Hardball - Paretsky, S: Hardball - Hardball
hätte Sie jederzeit wegen Bandenbildung und den Erpressungen drankriegen können, aber die Polizei hat darauf gewartet, dass Sie mal einen großen Fehler machen, am besten gegenüber einem Mann, der ein Mikro unter dem Hemd trägt.«
Er schlug mit der Hand auf den Tisch. »Wenn du blöde Zicke denkst, ich würde hier irgendwelche Geständnisse ablegen, dann hast du dich geschnitten!«
Ich zog ein Exemplar der Suite Française aus meiner Aktentasche und fing an zu lesen. Mit wachsender Wut sah Johnny mir zu, dann lachte er plötzlich. »Okay. Ich hätte wohl Ms Detective sagen sollen.«
»Stimmt«, sagte ich und klappte mein Buch zu. »Ich suche nach einem alten Freund von Ihnen, Lamont Gadsden.«
Der hässliche Gesichtsausdruck kehrte wieder zurück. »Und was wollen Sie ihm anhängen, Ms Detective?«
»So eine Art Detektivin bin ich nicht, Mr Merton. Ich will ihn bloß finden.«
»Damit ihn jemand anderes hier reinstecken kann, was? Gleich in die Nachbarzelle, was?« Sein Gesicht war böse, aber er kannte das System und sprach in einem vertraulichen Gefängnisflüstern.

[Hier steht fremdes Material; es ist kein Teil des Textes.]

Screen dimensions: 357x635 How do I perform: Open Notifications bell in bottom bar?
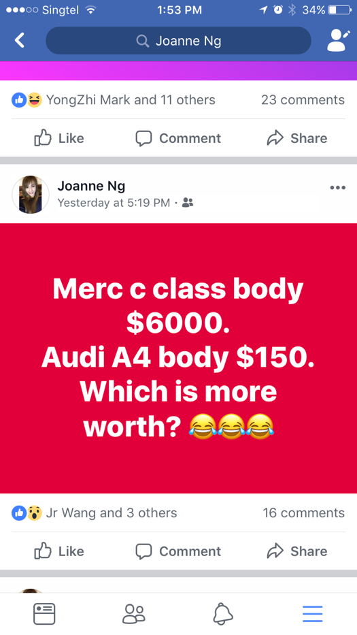pos(223,614)
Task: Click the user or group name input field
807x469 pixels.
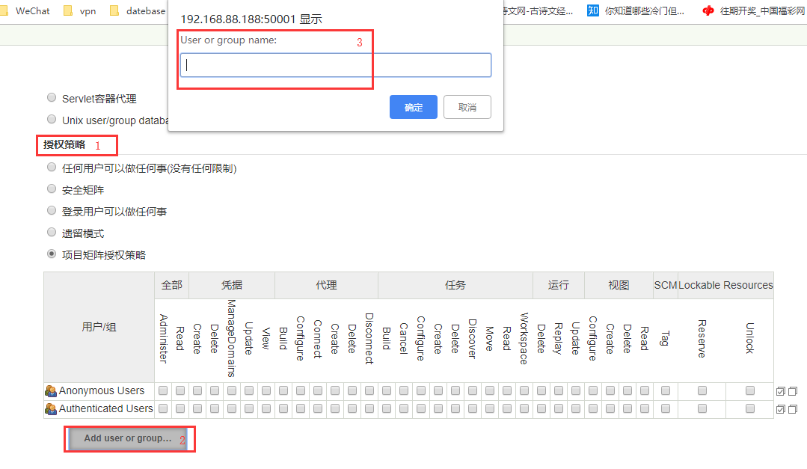Action: [x=334, y=65]
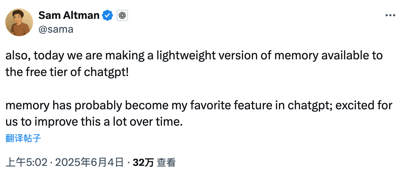Image resolution: width=405 pixels, height=174 pixels.
Task: Click the blue verified checkmark badge
Action: [x=108, y=15]
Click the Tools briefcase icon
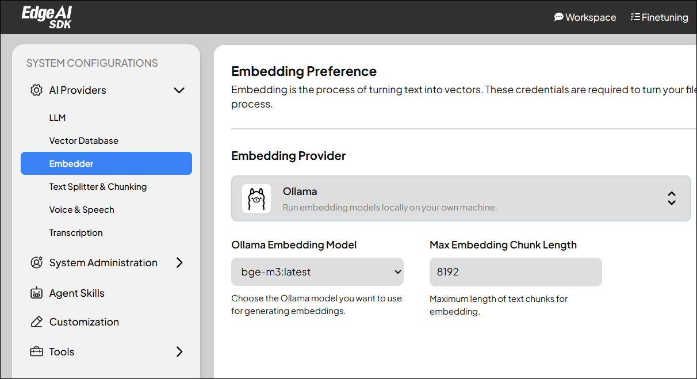The image size is (697, 379). (x=36, y=351)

»Gehört er denn hinter Gitter? Ist er ein Komplize bei einem der Morde gewesen, für die Sie hier sitzen?«
»Sie haben mich eingesperrt, aber sie haben mir nie etwas nachweisen können. Keinerlei Beweise, außer der Aussagen von diesem … Hochseilakrobaten, aber der macht keine großen Sprünge mehr.«
Der Mann, der Johnny als Auftraggeber von drei Morden im Milieu der Straßengangs identifiziert hatte, war Johnnys Stellvertreter bei den Anacondas gewesen. Am Tag als der Prozess gegen Johnny eröffnet wurde, hatte man ihn tot in einer dunklen Seitengasse gefunden, wie ich im Herald Star gelesen hatte. Ein Tatverdächtiger war nie verhaftet worden, obwohl dem Mann beide Ohren gefehlt hatten, was darauf hinwies, dass die Anacondas hier einen Verräter bestraft hatten.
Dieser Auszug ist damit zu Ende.